“Death ends a life,” Robert Anderson noted in his 1968 play (and 1970 film adaptation) “I Never Sang for My Father,” “but it does not end a relationship, which struggles on the survivor’s mind, toward some resolution, which it may never find.” A truncated version of that memorable line — jettisoning everything after the word “relationship” — has been used, and abused, over the decades as a sentimental, one-size-fits-all aphorism to comfort the bereaved and sell greeting cards. It is much to the credit of the people who made “Ride the Eagle,” a film that generously laces its sentimentality with clear-eyed intelligence, that they frankly acknowledge how difficult such a resolution might be, even as they earn a few good laughs in the process.
Jake Johnson, who co-wrote the screenplay with director Trent O’Donnell, engagingly plays Leif, a rock-pop percussionist on the anxious side of 40 who’s aligned — tenuously, as it turns out — with bandmates two decades younger than him. Out of the blue, he receives word that Honey (Susan Sarandon), his long-estranged mother, has died of cancer, and bequeathed him her spacious Yosemite cabin. But there’s a catch: Leif can claim his “conditional inheritance” only if he can complete the to-do list she has described on a VHS tape, and accompanying documents, left behind in the cabin.
Leif is a great deal less than mournful when he learns of his mom’s demise. “I didn’t really know her, to be honest,” he tells anyone who asks about their frayed family ties. The exposition is smoothly provided in Leif’s conversations with Gorka (Luis Fernandez-Gil), his loquacious manager, and one-sided tête-à-têtes with Nora, his faithful dog: Honey abandoned Leif when he was 12 years old so she could run off and join a New Age cult of some sort. When she repeatedly attempted a reconciliation several years later, he was having none of it, and never returned her calls.
So it seems like he is driven primarily by curiosity — and yes, a desire to claim some possibly valuable real estate — when Leif departs from L.A., with Nora in tow, and drives to the cabin in the woods. He’s greatly amused to find huge quantities of marijuana stocked in Mom’s cupboards — an indication that, hey, maybe Honey remained a free spirit to the end — but by turns befuddled and annoyed by the first demands on the to-do list. (Dropping off a screw-you note to someone in a neighboring cabin while that individual is not at home proves more dangerous than Leif imagined.) But Leif’s mood brightens when the videotaped Honey pushes him to seek a resolution to his relationship with an ex-girlfriend, Audrey (D’Arcy Carden), who is initially wary, but ultimately receptive, when he places a call.
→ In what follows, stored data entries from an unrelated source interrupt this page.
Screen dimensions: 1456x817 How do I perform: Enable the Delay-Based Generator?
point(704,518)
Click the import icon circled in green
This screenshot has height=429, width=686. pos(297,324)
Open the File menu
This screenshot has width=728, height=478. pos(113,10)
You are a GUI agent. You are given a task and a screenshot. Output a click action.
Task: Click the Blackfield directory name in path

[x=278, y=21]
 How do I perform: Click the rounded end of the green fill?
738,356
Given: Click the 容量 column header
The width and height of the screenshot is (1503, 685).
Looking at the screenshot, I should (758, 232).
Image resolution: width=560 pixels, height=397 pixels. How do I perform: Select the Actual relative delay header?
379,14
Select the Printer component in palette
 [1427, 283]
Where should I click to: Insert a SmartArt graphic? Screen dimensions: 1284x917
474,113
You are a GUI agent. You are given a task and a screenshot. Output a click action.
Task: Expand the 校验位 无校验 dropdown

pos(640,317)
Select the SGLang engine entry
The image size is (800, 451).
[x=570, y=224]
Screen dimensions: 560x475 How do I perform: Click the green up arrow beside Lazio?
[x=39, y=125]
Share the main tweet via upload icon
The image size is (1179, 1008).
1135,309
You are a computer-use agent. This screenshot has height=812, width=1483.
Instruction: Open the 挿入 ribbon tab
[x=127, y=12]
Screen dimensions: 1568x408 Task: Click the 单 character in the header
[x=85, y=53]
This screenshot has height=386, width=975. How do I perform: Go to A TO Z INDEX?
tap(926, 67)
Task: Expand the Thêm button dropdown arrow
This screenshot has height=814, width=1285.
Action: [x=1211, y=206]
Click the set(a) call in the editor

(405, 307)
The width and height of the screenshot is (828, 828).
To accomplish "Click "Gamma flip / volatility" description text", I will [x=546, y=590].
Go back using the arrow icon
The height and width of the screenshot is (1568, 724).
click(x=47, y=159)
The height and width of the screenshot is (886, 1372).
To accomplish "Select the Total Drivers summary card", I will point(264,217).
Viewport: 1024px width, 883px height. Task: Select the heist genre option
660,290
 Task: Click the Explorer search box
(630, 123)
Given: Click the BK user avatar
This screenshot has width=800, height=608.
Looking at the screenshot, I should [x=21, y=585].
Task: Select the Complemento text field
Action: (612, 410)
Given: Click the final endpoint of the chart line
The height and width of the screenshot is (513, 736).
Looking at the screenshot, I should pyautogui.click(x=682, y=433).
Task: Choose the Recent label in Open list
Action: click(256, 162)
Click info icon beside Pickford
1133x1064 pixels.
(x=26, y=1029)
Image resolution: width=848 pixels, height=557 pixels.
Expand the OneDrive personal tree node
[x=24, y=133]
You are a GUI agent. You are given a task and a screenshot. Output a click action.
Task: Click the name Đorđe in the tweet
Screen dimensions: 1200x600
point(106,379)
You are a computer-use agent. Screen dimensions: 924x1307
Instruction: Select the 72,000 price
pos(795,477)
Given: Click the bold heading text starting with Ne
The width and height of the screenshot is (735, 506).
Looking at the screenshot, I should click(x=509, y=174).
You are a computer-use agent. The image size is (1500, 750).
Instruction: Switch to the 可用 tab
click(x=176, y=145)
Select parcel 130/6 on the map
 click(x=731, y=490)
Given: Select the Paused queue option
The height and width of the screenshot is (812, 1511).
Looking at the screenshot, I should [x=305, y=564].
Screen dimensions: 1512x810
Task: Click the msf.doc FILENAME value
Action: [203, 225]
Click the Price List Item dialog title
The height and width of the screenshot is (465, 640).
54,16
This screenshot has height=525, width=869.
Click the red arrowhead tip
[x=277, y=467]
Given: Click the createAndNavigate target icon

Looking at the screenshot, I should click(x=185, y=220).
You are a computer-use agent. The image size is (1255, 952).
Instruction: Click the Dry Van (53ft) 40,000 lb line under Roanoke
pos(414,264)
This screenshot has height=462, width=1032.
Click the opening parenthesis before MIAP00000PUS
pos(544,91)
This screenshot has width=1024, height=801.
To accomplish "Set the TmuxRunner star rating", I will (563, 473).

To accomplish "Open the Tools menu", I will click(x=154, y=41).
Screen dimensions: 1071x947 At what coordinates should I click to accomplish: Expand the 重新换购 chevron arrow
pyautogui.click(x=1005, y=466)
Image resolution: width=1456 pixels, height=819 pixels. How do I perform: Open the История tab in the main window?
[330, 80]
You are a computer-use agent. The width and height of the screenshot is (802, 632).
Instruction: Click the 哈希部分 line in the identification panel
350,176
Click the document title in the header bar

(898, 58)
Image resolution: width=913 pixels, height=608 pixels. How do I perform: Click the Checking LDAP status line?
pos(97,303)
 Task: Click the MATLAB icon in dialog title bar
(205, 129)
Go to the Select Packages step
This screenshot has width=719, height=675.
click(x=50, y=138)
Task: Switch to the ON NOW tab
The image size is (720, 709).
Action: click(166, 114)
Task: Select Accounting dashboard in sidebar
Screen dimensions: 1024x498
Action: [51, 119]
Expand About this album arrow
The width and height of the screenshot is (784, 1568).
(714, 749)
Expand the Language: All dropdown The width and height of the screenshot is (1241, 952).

Johnson’s self-effacing charisma serves him well throughout a performance that calls for him to be the only human being on-screen during long stretches of “Ride the Eagle.” (Indeed, the only scene in which he does not appear reveals a traitorous side of a supporting character.) Sarandon tackles what arguably is an even bigger challenge — she’s only ever seen on a TV screen, and her Honey very often comes across as irrepressibly presumptuous and self-absorbed — but she rises to the occasion without overt attempts to sandpaper the woman’s hard edges.
Carden is so appealing as Audrey that you may wish the movie had more of her. And J.K. Simmons makes the absolute most of his one meaty scene as Carl, Honey’s on-again, off-again lover, conveying a wide range of emotions while telling Leif rather more than he wanted to know about his mom’s sex life — and revealing that, up to the end, Honey was not averse to manipulating people she supposedly cared about.
“Ride the Eagle” likely will be most warmly embraced by viewers who have experienced profoundly mixed emotions when hearing about the death of a loved one who frequently was extremely difficult to love. On the other hand, the movie’s seriocomic consideration of how messy familial, sexual and professional relationships can be should have a well-nigh universal resonance.
But here’s the thing: Some folks will get barely 20 minutes into “Ride the Eagle” before they wonder: “Wait, why doesn’t he just fast-forward through the tape, realize there’s no way anyone could prove he didn’t fulfill his late mom’s requests and simply claim the cabin?” Many of those same people also will think: “How could a free-spirited woman with no apparent source of income maintain, much less purchase in the first place, a cabin that looks like an upscale ski chalet worthy of an Architectural Digest photo spread?” Or: “All this talk about Mom is well and good, but why don’t we learn anything about this guy’s father?” Such nitpickers belong to the group Alfred Hitchcock memorably and derisively described as “the plausibles.” If you suspect you fit this description, “Ride the Eagle” isn’t a movie for you. It’s for the rest of us.